At the mouth of the Amazon river, world renown flounder giggers Mike4sight and Fishermon both from Navarre, Florida were in search of Tarzan's favorite fish when attacked by a wild Jaguar. The crew of two were using the one and only soon to be famous Banjovies Series III Nightstick for an HBO documentary sponsored by Choppedliver, master flounder gig fabricator. Mike4sight and Fishermon, members of the gulfcoastfishingconnection.com and the pensacolafishingforum.com survived miraculously the attack by blinding the big cat with the series III lights. "It was amazing scary, even the monkeys and elephants try to warn us" Mike4sight recalls, looking into deep space. 

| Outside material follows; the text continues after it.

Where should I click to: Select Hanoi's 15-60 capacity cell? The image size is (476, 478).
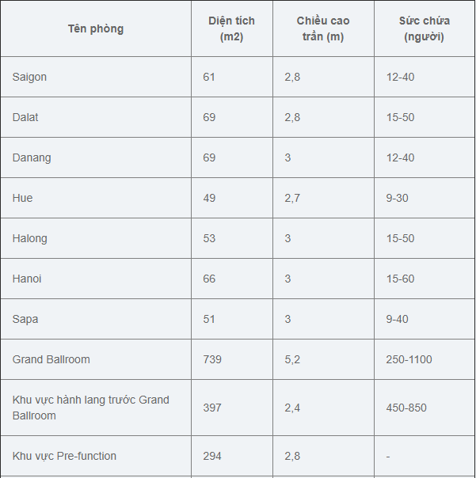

Wade gigging for flounder is a growing sport among many fisherman around the world. More information about the sport, tournaments and more can be found at the fishing forum cited above.







 


Keep an eye for more _Flounder GoPro videos by Fishermon_ to come in a near future. Thanks for watching :thumbsup:


----------



## Fishermon (Oct 19, 2007)

Navarre Beach 10/2011


----------



## Flounder Hounder (Nov 9, 2008)

Great video! Thanks


----------



## Night Wing (May 16, 2011)

It's amazing how fast they can bury themselves to hide and wait in ambush mode for their food prey.


----------



## Fishermon (Oct 19, 2007)

I really enjoy making these vids as much as i like the sport in general. And for those that have not seen it, here is a movie trailer i put together a while back.


----------



## Fishermon (Oct 19, 2007)

*floundering vid*


----------



## Fishermon (Oct 19, 2007)

*THE SOUND (flounder vid)*

another flounder vid...11/2011

THE SOUND.


----------



## ycanti (Jul 13, 2011)

Are the lights your using available to the public?


----------



## Fishermon (Oct 19, 2007)

The Banjovies series III NIghtsticks.....

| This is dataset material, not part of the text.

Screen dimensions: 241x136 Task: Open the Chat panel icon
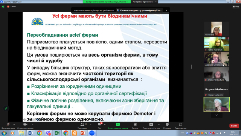[x=99, y=124]
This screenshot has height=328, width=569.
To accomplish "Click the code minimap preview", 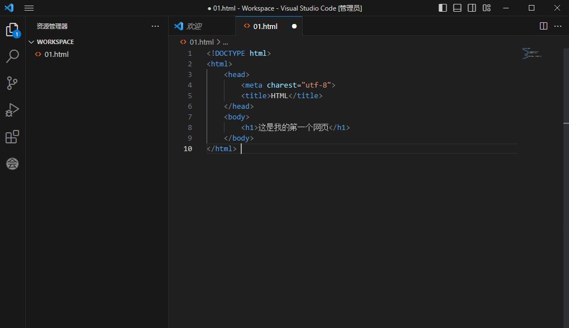I will coord(529,54).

I know the Navarre tackle shop Broxson Outdoors had them for sale a while back. If they don't, try Sealark (pff forum member) I think he is making them (not same) but heard good things about his as well. Good luck.


----------



## devinsdad (Mar 31, 2010)

Great videos! I havent been floundering since I was a kid growing up on the Texas Coast. Brings back great memories of trailing behind dad watching him stick some flatties!
Dont know why I havent gone since moving here! 28 years ago!


----------